BOSTON (CBS) - Public transit that works; roads and bridges that don't need constant repair; good schools and teachers. All key to a thriving Massachusetts. But:

"We haven't been able to make those investments because the richest among us aren't paying their fair share," says Andrew Farnitano of Raise Up Massachusetts, a coalition of labor unions and activist groups pushing a ballot question that would slap a four percent surtax on personal incomes of a million dollars or more.

The legislature meeting in Constitutional Convention is expected to send that question onto the November 2022 ballot with a vote on Wednesday.
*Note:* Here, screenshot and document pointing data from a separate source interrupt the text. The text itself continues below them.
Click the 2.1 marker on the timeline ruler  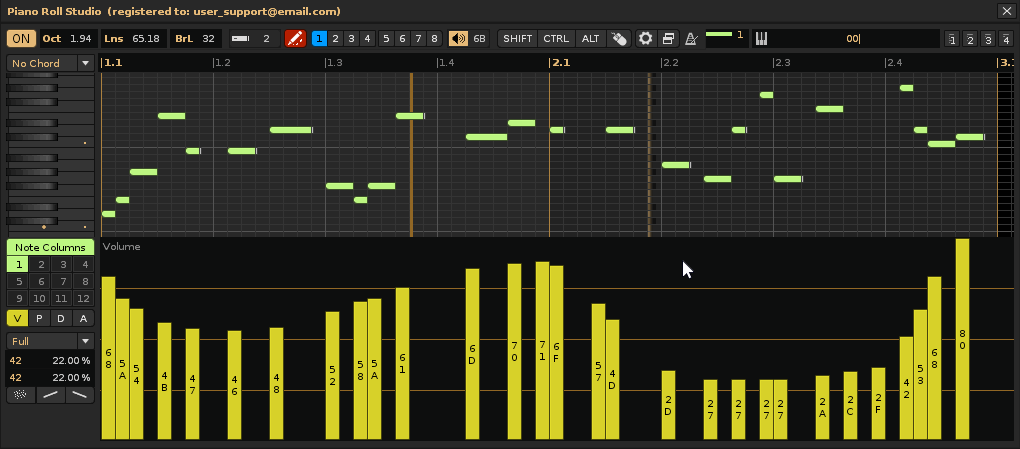click(x=561, y=63)
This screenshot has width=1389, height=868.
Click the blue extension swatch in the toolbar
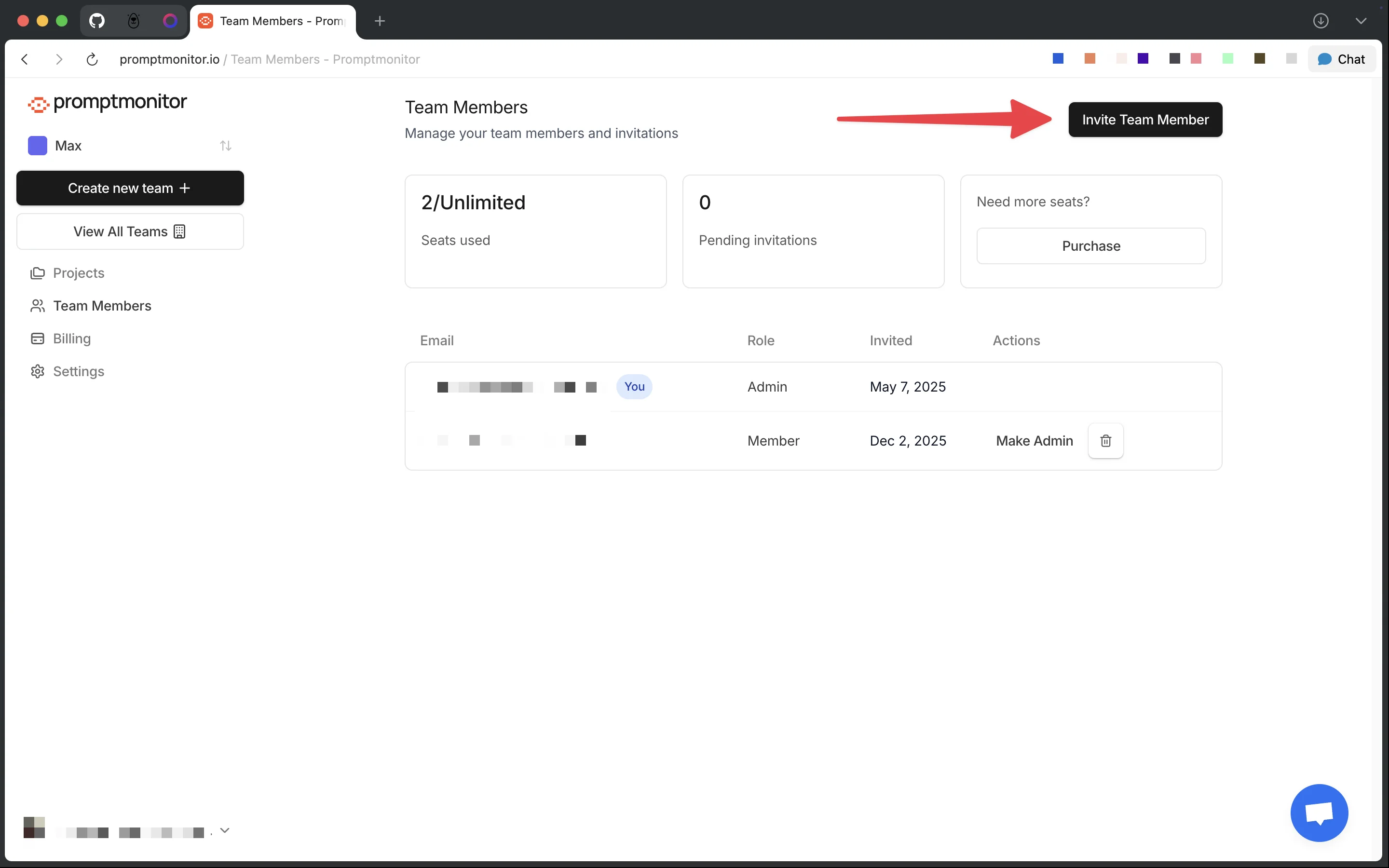pos(1058,58)
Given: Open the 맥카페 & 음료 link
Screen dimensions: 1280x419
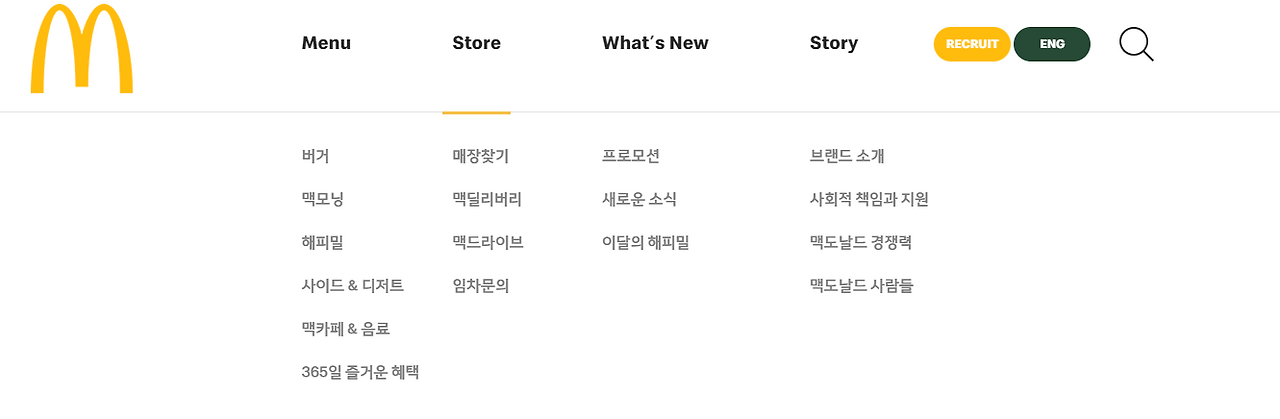Looking at the screenshot, I should point(345,329).
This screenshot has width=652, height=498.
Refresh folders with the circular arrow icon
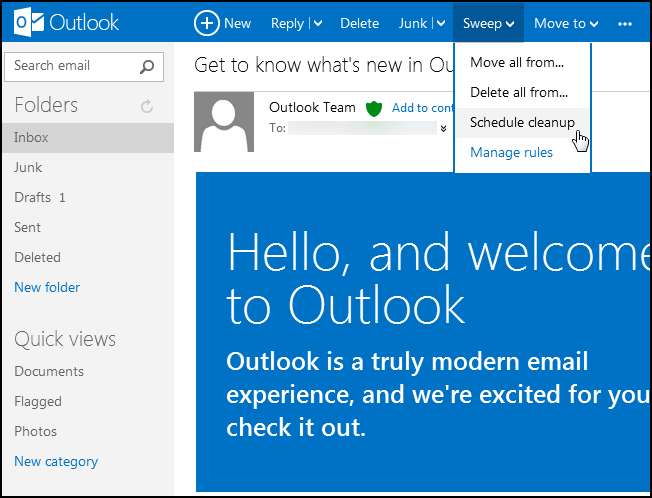click(x=147, y=106)
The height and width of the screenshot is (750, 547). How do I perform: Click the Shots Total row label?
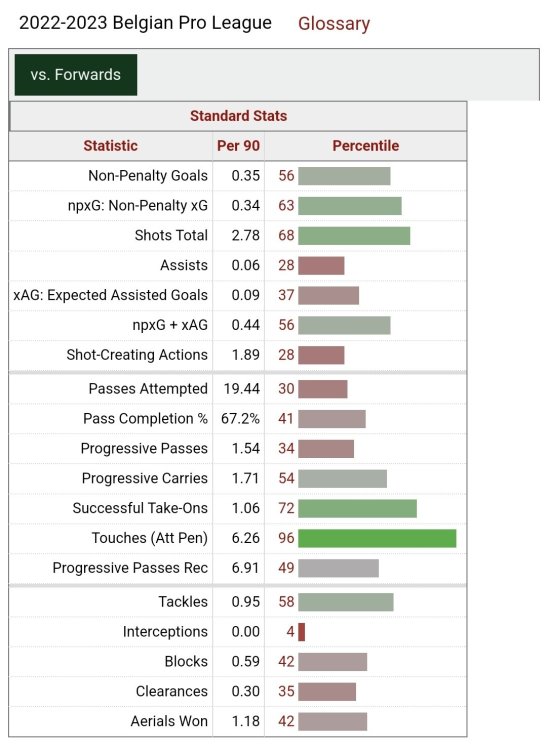point(171,235)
But critics of the measure are poised for pushback. "It could be an impediment to investment, to innovation," says Eileen McAnneny, president of the business-funded Massachusetts Taxpayers Foundation.

To Farnitano, it's a matter of fairness. "This amendment isn't about punishing wealthy individuals or demonizing them," he says. "It's about an expectation they contribute their fair share."

But McAnneny worries it could send the wealthy and their wallets fleeing to greener pastures. "There is competition among states for companies and talent," she says. "Massachusetts doesn't want to position itself in a way that our tax code is an impediment to economic growth."

There's a long way to go until the voters here decide, but on the eve of the vote, a report by ProPublica.com has injected a sobering cache of facts into the debate.

The website got hold of tax records for the 25 richest Americans and found that by the end of 2018 they were worth $1.1 trillion but paid only $1.9 billion in federal income taxes. But for the 14.3 million ordinary wage earners it would take to match that wealth, a different story: Their income tax bill was more than $141 billion higher.

McAnneny says she's open to the idea of tax-code reform to ease such disparities but says it makes more sense to do it at the federal level. But for Farnitano, it cements the case that the wealthy have gotten away with too much for too long.

"It's not surprising that the very richest people in our nation are not paying their fair share in taxes, but it's shocking to see the numbers," he says.